Figure 5. A - Leaf K concentration of oil palm as a function of P levels in the third and fourth; B - in the fifth; 

C - in the sixth and twelfth year of the plants, from the sources of P; D - F0- phosphine and F1- triple 
superphosphate; E - levels of K; F – levels of Mg. Equal letters in the columns, comparing fertilization levels 
at each age of the plants, are considered statistically equal by the Tukey test (p> 0.05). C.L. - Critical level 
established for oil palm in Pará state by the method of reduced normal distribution (RND) (Matos et al. 

2016).    
 

4. Discussion 
 

For the leaf N concentrations, a similar result was observed by Viégas et al. (2019), verifying positive 
responses of leaf N concentration to the increase in P levels applied to oil palm.

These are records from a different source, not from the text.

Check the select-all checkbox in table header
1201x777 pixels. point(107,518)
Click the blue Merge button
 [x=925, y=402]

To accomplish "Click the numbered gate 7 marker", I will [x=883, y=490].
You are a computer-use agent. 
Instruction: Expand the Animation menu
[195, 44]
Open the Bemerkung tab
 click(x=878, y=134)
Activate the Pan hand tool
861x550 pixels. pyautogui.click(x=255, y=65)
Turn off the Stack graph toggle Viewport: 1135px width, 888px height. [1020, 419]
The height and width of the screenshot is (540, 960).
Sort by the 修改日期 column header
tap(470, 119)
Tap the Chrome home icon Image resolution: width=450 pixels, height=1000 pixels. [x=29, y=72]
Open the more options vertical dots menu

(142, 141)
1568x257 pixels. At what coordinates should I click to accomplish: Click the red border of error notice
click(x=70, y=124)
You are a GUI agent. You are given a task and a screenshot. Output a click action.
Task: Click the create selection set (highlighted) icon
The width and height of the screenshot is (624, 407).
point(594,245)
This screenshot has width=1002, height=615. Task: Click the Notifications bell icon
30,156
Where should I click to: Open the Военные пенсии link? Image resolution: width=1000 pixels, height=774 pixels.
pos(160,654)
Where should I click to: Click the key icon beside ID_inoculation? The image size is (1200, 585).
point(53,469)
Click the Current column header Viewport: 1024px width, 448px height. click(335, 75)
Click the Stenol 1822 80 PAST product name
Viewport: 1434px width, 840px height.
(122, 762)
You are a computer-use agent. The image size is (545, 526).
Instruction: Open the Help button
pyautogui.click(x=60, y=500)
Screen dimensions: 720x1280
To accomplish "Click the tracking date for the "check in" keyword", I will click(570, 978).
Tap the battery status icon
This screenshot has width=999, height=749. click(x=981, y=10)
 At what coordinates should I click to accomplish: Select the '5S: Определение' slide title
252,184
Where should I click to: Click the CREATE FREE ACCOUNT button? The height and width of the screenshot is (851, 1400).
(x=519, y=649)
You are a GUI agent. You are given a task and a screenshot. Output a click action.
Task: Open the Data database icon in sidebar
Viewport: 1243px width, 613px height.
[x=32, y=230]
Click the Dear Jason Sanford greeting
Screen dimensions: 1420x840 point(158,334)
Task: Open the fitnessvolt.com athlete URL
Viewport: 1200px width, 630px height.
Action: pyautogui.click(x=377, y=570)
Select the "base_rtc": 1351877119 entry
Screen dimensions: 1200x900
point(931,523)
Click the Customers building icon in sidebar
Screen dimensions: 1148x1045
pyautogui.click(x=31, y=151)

This fact highlights the 
importance of phosphorus fertilization on leaf N concentrations in all years of age of the plants, indicating 
the synergism between P and N for oil palm (Rodrigues et al. 1997). The lower leaf N concentrations verified 
in plants fertilized with phosphine (F0) until the fifth year were influenced by lower release of this source of 
P (Franzini and Silva 2012), even using nitrogen fertilization and the cultivation of legumes. A study carried 
out with oil palm in Pará determined the critical level for the leaf concentration of 27.5 g kg -1 of N for plants 
younger than six years old and 27.8 g kg-1 of N for plants older than 6 years old (Matos et al. 2016), indicating 
that only in the sixth year the plants reached the critical level of this nutrient (Figure 2d). Phosphorus 
fertilization can interfere on leaf N concentration of oil palm; in their absence, plants tend to have N 
deficiency, even with nitrogen fertilization (Rodrigues et al. 1997; Viégas et al. 2019). A research carried out 
in the municipality of Santa Bárbara, Pará sate, in an Oxisol Yellow medium texture, found that the absence 
of phosphorus fertilization causes a decrease on leaf N concentration in oil palm (Pacheco et al. 1985). P 
plays a direct role in plant metabolism, providing energy through adenosine triphosphate (ATP) fo r active 
ion absorption and protein synthesis, presenting synergism with N (Viégas et al. 2019).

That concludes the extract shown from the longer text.